What Kintsugi teaches us

Kintsugi, or the Japanese art of repairing broken objects with lacquer and gold powder, teaches us several important lessons about life.

Kintsugi, the art of imperfection

Firstly, it teaches us to accept imperfections. Broken objects are repaired in a way that highlights their cracks, making them unique and precious. This reminds us that imperfections are part of life, and should not be hidden or shamed.


Meissen vase, before and after repair, by Myriam Greff

Kintsugi, the art of embracing change

Secondly, kintsugi teaches us to embrace change.
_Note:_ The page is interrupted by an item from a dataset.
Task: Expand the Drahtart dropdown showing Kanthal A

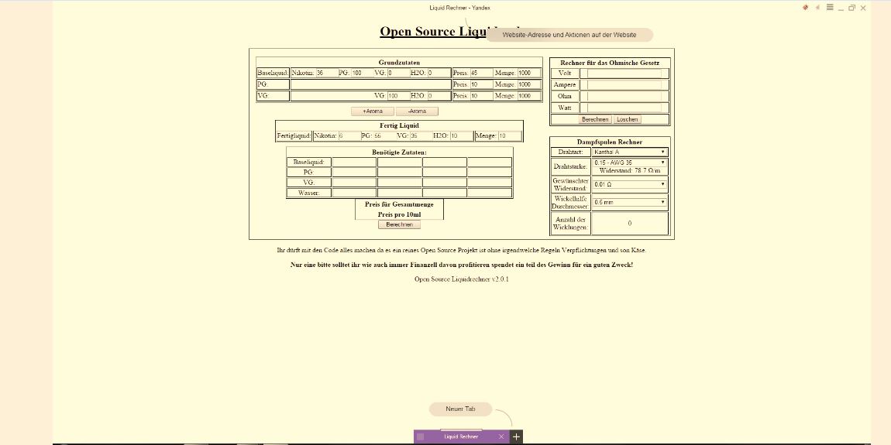Action: click(629, 152)
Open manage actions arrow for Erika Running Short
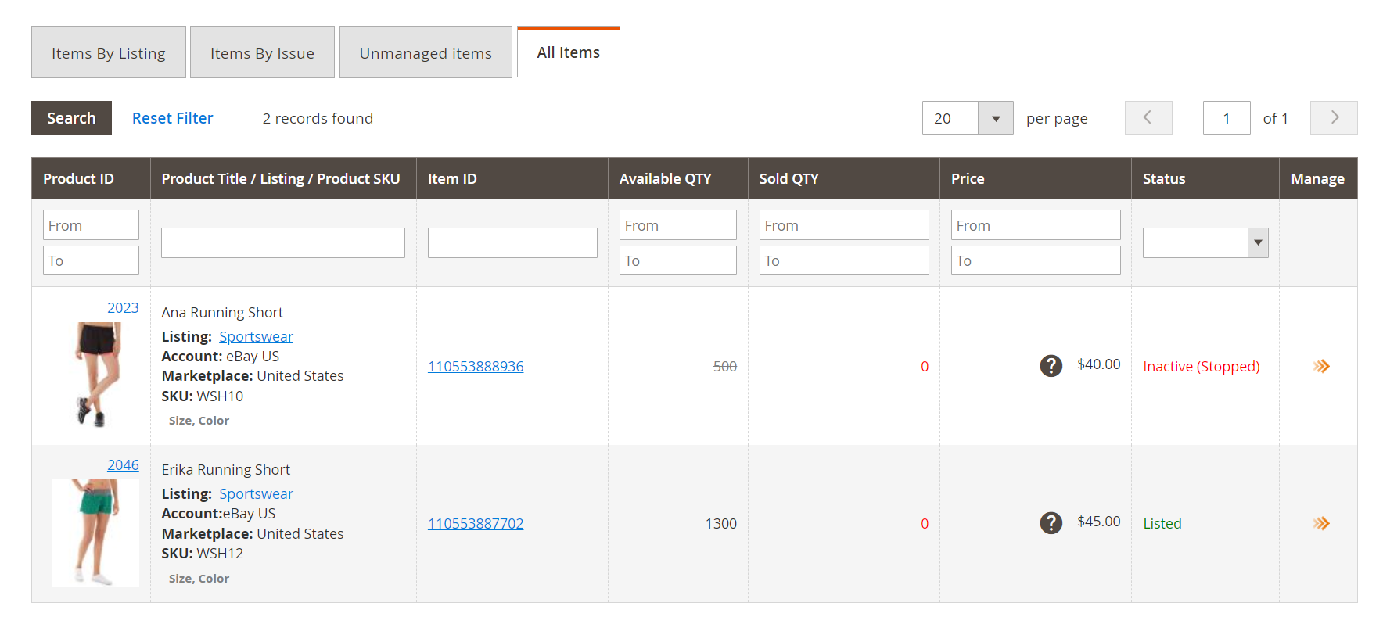The width and height of the screenshot is (1383, 624). [x=1320, y=523]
Broken objects are transformed by repair, and often emerge more beautiful and stronger. This reminds us that change is inevitable, and that it can be a positive force.


Porcelain vase repaire with kintsugi and maki-e-naoshi by Myriam Greff


Kintsugi, the art of self-esteem

Thirdly, kintsugi teaches us to give value to experiences. Broken objects are valuable because they have a story. It reminds us that our experiences, even negative ones, build us up and make us stronger. We can become proud of our fragility


Ugo, sculpture by Myriam Greff


Kintsugi, the art of seeing beauty

Finally, kintsugi teaches us to look for beauty in the seemingly ordinary. Repaired objects are often considered more beautiful than undamaged ones. This reminds us that beauty is often found in simple things.
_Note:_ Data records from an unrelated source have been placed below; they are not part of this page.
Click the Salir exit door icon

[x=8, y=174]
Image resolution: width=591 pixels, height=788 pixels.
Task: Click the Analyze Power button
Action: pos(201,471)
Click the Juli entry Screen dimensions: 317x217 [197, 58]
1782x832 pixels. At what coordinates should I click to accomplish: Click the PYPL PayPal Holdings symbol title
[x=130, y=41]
Kyo blue vase repaired with kintsugi by Myriam Greff


Here are some real-life examples of how kintsugi can inspire us in our daily lives:


If we make a mistake, we can learn to see it as an opportunity to learn and grow.
If we go through a difficult challenge, we can remind ourselves that we’ll come out of it stronger.
If we feel imperfect, we can learn to accept our weaknesses and see them as unique characteristics.


Kintsugi is a philosophy and an art that can help us live a fuller, more meaningful life.